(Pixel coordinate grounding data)
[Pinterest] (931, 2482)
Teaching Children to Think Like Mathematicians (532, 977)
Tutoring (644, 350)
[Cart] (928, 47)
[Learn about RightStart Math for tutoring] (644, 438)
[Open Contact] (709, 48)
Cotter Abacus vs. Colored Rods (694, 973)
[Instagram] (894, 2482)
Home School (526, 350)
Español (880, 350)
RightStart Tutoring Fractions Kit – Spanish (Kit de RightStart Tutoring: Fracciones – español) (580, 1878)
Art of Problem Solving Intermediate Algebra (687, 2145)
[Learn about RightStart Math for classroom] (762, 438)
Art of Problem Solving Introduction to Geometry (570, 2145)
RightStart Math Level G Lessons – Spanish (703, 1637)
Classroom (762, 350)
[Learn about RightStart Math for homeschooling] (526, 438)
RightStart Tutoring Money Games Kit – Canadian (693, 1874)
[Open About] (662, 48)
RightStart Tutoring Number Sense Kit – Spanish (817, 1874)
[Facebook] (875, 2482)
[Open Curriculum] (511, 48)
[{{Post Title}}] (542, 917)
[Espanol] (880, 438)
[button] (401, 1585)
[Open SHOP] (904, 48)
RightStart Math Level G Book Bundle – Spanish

WHAT TO DO -
Your task is to restate, word for word, each line from the one that includes "[Open SHOP] (904, 48)" to the end of the records, with both ends included and nothing else.

TASK OUTPUT -
[Open SHOP] (904, 48)
RightStart Math Level G Book Bundle – Spanish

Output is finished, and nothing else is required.